Ska music was born, developed, and brought to live in Jamaica in the late 1950s and throughout the 1960s. Artists such as Prince Buster, Desmond Dekker, The Maytals, The Wailers, Laurel Aitken, and The Skatalites were just a few of the bands that took Ska to the top of the Jamaican charts. By the end of the ‘60s, Ska had evolved into Rocksteady, Dancehall, and, finally, Reggae. In the late 1970s, there was a Ska revival in the UK that is most commonly attributed to the 2-Tone Records label and included bands such as The Specials, The English Beat, Madness, Bad Manners, and The Selecter. Once that movement faded out in the early 1980s, Ska-influenced bands still existed on the outskirts of the music business, patiently awaiting the next wave of Ska’s popularity. That resurgence happened in the late ‘80s and early 1990s when artists such as The Toasters, No Doubt, Bim Skala Bim, Save Ferris, Less Than Jake, Fishbone, Sublime, and Reel Big Fish merged Ska and Punk sensibilities… and sold a lot of records in the process. While most of those bands have long since broken up or changed musical course, The Mighty Mighty Bosstones have remained true to their original sound.

The Mighty Mighty Bosstones were formed in Boston, Massachusetts in 1983. The band’s roots were based in the Hardcore Punk scene, but their Ska influences were a strong part of their musical identity. Although arriving too late the board the second Ska movement, the band nevertheless became a popular live act in their region. By the time of their 1989 debut album DEVIL’S NIGHT OUT, the band had become one of the most popular high-profile Ska-Punk bands in the U.S. In fact, The Mighty Mighty Bosstones are acknowledged as creators of the Ska-Core subgenre. With sharp suits, a brass section, and an energetic live show, the band’s ‘iconic’ status is well-deserved. While continuing to wow audiences with their performances, they released a series of albums that were embraced by their legions of fans. Their catalog includes the albums MORE NOISE AND OTHER DISTURBANCES (1992), DON’T KNOW HOW TO PARTY (1993), QUESTION THE ANSWERS (1994), LET’S FACE IT (1997), and A JACKKNIFE TO A SWAN (2002). The band split up in 2004 but reunited three years later and jumped right back into live performances and recording sessions.

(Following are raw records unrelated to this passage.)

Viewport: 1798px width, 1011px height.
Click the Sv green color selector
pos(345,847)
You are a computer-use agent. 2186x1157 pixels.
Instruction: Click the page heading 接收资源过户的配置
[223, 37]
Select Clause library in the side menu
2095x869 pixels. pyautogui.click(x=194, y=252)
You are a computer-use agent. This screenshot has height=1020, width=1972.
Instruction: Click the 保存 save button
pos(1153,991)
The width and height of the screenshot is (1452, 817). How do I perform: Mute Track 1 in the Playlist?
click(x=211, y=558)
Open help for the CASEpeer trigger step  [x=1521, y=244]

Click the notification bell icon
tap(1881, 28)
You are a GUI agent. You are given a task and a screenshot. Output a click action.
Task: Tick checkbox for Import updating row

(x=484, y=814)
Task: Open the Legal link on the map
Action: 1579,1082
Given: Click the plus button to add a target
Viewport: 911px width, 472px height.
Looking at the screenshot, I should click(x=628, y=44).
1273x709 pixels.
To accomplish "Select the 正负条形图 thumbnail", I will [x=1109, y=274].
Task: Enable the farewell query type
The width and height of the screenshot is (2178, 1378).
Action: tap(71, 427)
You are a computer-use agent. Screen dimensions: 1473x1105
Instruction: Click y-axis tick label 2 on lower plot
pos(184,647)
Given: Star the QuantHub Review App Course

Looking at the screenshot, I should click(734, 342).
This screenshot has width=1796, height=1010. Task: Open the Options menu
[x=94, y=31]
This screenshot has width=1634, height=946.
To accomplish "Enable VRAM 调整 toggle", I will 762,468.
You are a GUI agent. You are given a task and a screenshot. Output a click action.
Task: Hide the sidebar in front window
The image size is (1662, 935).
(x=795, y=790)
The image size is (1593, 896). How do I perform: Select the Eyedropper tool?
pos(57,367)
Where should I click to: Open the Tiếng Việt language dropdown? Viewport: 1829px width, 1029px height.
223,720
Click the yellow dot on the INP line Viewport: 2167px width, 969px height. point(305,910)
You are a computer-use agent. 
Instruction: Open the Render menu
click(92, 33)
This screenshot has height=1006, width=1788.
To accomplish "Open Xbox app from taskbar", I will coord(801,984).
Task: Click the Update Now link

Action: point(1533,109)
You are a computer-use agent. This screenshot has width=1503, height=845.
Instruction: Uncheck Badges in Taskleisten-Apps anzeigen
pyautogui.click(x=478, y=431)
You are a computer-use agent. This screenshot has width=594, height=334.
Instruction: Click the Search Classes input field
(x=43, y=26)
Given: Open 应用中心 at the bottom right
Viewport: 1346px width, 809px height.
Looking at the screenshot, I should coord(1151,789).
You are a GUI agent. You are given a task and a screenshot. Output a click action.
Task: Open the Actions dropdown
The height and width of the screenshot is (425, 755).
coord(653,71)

2021’s WHEN GOD WAS GREAT is The Mighty Mighty Bosstones’ 11th studio album – their first for Hellcat Records – and was co-produced by Tim Armstrong (Rancid). The album captures all the joy, passion, and honesty of their past albums while also adding a fresh spin to the proceedings. WHEN GOD WAS GREAT is an intelligent, sharp, and infectious invitation to have fun. While it doesn’t avoid addressing the COVID pandemic, the album revels in hope and unification. Mixing Ska rhythms, anthemic hooks, and scraggly Punk-influenced guitar riffs, WHEN GOD WAS GREAT is an aural ray of sunshine in a world blanketed in darkness and fear. Highlights include the album opener “Decide”, “I Don’t Believe in Anything”, “Lonely Boy”, “Certain Things”, “It Went Well”, and “M O V E”. Packed with 15 songs, this is an epic album that should have you on your feet and skanking in no time. It will also make you feel that you are part of something big, something grand, and most certainly something mighty!